# REQUIREMENTS:
Reproduce, character for character, the lines from the one containing "probably [227, 270]" through the one containing "(485, 425).", with both of those lines included.

Stored dataset entries
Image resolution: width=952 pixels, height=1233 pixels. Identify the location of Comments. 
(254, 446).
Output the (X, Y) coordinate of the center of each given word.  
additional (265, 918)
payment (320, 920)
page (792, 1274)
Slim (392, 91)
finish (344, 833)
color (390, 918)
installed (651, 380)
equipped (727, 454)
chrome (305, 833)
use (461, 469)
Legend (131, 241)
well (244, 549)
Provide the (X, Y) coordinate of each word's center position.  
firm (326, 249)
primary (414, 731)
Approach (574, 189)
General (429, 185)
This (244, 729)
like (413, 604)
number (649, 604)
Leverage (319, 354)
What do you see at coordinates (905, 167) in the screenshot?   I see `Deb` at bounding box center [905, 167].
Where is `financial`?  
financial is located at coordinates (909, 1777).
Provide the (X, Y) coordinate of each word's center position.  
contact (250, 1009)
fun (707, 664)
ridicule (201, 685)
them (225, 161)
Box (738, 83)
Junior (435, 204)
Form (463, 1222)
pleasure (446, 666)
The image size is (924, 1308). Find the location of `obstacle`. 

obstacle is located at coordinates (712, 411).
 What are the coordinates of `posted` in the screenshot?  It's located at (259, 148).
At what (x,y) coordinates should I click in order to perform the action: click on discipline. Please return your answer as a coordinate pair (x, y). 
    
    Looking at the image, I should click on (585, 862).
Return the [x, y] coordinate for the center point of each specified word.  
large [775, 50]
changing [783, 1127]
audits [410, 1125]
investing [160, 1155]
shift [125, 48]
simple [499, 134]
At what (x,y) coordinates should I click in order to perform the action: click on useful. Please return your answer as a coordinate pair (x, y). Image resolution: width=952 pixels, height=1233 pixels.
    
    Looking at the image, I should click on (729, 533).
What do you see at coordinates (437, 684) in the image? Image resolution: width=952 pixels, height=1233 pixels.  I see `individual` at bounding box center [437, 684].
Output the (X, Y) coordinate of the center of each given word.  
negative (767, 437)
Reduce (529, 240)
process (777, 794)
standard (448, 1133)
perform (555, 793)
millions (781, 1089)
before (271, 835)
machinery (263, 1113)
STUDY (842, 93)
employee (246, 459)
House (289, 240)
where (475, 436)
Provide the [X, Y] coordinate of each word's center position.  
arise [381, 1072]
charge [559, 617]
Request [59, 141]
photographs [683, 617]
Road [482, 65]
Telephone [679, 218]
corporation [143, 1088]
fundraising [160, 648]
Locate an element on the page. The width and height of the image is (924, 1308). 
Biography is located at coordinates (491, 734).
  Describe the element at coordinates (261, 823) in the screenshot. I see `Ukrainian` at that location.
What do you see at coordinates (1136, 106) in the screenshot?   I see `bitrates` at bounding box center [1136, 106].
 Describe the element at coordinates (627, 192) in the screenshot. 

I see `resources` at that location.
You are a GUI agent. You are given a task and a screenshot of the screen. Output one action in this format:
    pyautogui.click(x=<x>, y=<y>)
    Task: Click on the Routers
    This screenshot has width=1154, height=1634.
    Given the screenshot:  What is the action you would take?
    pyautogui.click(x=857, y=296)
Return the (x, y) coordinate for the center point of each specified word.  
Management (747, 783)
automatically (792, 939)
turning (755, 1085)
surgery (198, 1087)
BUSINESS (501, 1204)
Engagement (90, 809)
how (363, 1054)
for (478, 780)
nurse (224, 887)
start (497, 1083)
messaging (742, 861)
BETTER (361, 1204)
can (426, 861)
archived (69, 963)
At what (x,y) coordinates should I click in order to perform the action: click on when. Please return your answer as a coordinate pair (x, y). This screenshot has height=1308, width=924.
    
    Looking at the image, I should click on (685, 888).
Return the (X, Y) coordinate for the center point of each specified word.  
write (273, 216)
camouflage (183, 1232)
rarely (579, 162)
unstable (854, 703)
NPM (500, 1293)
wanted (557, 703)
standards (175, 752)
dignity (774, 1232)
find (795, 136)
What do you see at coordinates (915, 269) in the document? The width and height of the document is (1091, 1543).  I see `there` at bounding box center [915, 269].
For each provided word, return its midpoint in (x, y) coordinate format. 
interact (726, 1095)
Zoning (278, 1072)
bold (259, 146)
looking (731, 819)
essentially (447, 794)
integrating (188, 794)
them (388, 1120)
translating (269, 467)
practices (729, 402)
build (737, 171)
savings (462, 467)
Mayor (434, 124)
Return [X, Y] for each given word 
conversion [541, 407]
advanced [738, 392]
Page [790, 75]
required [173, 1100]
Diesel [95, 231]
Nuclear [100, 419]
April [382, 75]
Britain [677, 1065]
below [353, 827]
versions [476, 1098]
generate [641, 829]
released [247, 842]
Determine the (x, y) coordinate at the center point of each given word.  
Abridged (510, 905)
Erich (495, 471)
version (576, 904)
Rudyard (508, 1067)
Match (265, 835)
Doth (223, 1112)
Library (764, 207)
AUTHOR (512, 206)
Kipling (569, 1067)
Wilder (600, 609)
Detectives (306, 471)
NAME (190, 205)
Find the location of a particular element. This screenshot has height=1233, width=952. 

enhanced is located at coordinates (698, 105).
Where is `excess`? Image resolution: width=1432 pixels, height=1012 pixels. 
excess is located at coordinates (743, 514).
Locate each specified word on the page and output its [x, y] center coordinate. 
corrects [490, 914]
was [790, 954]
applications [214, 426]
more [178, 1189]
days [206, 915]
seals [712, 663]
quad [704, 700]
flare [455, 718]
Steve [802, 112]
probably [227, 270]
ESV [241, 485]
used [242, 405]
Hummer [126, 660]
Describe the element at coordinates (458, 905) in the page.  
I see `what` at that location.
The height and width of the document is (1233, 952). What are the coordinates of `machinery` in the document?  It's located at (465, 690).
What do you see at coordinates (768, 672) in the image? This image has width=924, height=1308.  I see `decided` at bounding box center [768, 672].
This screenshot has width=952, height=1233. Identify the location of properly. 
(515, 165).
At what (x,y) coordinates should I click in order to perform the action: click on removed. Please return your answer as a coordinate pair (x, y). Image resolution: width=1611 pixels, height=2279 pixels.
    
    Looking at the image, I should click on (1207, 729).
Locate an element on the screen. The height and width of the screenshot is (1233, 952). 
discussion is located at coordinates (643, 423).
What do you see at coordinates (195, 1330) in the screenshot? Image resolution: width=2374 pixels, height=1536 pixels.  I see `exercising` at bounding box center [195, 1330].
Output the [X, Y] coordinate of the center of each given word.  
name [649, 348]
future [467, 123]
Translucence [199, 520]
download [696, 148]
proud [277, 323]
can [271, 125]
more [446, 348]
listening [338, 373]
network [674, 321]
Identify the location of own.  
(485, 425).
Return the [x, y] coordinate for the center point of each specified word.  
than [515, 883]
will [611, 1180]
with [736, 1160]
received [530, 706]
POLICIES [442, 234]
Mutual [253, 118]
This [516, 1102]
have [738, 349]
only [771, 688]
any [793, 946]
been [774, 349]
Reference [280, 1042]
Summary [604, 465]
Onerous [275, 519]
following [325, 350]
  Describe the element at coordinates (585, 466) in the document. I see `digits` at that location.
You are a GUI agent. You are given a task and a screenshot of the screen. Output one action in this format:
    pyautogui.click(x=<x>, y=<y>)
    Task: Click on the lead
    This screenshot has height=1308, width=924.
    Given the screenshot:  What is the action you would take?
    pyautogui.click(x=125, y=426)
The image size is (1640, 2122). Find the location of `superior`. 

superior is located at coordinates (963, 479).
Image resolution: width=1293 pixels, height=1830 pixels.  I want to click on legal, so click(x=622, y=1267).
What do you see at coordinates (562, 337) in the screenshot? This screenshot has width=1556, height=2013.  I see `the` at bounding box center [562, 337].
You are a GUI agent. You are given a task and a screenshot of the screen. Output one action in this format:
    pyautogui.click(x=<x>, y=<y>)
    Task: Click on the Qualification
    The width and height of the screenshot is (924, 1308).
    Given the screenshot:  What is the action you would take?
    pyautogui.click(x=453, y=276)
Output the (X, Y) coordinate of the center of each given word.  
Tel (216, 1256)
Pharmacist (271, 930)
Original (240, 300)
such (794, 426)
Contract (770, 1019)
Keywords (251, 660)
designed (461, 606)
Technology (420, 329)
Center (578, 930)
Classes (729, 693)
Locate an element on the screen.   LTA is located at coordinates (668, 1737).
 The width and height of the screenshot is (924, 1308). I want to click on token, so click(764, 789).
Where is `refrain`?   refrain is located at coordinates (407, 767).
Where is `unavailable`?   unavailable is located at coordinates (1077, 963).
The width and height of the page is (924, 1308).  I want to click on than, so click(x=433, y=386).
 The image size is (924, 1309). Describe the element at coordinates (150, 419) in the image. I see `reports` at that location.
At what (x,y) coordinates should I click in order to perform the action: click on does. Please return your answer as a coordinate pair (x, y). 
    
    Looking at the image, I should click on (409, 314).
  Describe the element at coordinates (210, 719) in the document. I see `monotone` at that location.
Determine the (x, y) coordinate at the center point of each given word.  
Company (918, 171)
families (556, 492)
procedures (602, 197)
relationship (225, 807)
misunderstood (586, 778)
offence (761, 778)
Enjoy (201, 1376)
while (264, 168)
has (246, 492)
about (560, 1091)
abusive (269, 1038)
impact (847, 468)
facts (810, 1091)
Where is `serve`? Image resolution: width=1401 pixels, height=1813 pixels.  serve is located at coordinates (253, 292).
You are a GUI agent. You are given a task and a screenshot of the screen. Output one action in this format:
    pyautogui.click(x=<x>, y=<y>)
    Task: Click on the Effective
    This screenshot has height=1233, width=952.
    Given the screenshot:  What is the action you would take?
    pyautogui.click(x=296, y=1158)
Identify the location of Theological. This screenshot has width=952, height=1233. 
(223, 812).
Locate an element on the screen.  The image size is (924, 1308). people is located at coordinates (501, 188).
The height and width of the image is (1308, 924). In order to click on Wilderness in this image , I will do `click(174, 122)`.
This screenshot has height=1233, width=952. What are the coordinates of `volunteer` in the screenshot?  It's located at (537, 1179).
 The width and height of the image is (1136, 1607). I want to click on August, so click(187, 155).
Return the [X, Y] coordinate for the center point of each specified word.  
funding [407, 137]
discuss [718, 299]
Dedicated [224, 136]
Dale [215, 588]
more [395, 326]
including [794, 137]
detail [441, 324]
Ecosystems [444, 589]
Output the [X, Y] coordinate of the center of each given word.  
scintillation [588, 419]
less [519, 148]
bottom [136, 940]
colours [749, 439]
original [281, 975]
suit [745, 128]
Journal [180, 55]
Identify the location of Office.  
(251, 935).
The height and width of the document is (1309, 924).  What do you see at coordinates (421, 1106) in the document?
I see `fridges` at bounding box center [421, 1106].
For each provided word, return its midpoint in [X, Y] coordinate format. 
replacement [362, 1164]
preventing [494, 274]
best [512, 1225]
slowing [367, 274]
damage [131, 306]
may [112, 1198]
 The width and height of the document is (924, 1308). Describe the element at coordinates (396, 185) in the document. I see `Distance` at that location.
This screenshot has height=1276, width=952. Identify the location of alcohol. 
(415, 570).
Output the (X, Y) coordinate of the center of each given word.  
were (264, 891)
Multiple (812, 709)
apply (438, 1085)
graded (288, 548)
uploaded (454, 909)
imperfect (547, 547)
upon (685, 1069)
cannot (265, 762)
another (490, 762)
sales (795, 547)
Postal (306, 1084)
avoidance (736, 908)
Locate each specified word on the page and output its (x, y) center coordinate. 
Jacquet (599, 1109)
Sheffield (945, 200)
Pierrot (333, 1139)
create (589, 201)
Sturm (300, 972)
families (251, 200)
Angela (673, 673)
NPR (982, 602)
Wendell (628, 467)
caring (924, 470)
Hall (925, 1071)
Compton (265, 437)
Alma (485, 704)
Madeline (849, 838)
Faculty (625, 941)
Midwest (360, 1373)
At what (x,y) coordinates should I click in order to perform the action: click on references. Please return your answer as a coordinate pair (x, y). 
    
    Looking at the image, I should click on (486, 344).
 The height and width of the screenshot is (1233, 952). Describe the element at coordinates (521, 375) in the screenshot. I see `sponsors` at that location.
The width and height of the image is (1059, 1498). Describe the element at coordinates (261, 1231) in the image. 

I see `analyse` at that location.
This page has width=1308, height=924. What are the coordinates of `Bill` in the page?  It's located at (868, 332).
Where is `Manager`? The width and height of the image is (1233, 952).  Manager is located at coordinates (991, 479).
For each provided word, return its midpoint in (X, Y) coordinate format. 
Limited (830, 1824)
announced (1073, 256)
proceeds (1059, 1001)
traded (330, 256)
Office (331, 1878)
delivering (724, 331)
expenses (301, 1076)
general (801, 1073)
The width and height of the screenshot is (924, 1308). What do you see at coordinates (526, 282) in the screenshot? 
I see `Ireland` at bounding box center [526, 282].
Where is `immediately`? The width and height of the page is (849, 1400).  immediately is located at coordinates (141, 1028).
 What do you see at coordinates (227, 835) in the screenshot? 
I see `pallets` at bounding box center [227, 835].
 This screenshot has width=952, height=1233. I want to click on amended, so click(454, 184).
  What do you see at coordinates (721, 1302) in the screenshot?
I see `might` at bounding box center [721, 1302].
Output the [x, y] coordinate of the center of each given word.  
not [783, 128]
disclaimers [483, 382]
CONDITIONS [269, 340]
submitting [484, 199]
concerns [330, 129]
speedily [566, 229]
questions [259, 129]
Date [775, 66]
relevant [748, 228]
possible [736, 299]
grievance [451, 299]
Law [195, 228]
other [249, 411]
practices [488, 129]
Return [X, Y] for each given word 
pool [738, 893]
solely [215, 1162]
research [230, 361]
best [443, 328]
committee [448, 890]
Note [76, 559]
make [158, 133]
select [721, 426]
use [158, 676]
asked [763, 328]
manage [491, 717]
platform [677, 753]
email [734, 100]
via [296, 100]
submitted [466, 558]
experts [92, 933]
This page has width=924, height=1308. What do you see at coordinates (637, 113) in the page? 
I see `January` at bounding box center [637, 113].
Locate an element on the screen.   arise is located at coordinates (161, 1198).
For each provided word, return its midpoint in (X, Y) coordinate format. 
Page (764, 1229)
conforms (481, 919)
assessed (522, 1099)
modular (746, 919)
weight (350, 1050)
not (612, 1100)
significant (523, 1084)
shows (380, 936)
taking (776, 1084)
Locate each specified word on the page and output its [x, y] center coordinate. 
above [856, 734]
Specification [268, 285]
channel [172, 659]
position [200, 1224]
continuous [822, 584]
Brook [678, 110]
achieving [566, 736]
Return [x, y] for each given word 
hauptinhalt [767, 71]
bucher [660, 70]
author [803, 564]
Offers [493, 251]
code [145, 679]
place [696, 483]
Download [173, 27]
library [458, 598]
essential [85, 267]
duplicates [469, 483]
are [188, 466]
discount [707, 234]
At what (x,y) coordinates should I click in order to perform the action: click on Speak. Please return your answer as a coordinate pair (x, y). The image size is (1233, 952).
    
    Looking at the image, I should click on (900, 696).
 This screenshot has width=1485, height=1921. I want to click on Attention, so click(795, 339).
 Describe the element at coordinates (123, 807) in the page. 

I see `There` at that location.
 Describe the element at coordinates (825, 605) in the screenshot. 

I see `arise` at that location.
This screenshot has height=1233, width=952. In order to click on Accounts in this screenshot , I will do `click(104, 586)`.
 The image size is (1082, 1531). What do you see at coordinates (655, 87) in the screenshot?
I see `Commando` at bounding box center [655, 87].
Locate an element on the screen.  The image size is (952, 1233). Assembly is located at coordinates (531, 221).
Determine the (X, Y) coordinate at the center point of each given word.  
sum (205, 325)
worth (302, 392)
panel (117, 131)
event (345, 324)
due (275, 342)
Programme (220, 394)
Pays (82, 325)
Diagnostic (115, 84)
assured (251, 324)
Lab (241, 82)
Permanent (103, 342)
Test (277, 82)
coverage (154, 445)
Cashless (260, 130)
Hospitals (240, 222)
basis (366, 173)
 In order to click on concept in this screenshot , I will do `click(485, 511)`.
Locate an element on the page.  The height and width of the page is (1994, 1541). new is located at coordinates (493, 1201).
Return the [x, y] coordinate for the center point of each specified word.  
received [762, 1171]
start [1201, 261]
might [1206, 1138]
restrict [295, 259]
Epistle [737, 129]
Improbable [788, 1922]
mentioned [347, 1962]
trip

# TASK OUTPUT:
probably [227, 270]
ESV [241, 485]
used [242, 405]
Hummer [126, 660]
Describe the element at coordinates (458, 905) in the page.  
I see `what` at that location.
The height and width of the document is (1233, 952). What are the coordinates of `machinery` in the document?  It's located at (465, 690).
What do you see at coordinates (768, 672) in the image? This image has width=924, height=1308.  I see `decided` at bounding box center [768, 672].
This screenshot has width=952, height=1233. Identify the location of properly. 
(515, 165).
At what (x,y) coordinates should I click in order to perform the action: click on removed. Please return your answer as a coordinate pair (x, y). Image resolution: width=1611 pixels, height=2279 pixels.
    
    Looking at the image, I should click on (1207, 729).
Locate an element on the screen. The height and width of the screenshot is (1233, 952). 
discussion is located at coordinates (643, 423).
What do you see at coordinates (195, 1330) in the screenshot? Image resolution: width=2374 pixels, height=1536 pixels.  I see `exercising` at bounding box center [195, 1330].
Output the [X, Y] coordinate of the center of each given word.  
name [649, 348]
future [467, 123]
Translucence [199, 520]
download [696, 148]
proud [277, 323]
can [271, 125]
more [446, 348]
listening [338, 373]
network [674, 321]
Identify the location of own.  
(485, 425).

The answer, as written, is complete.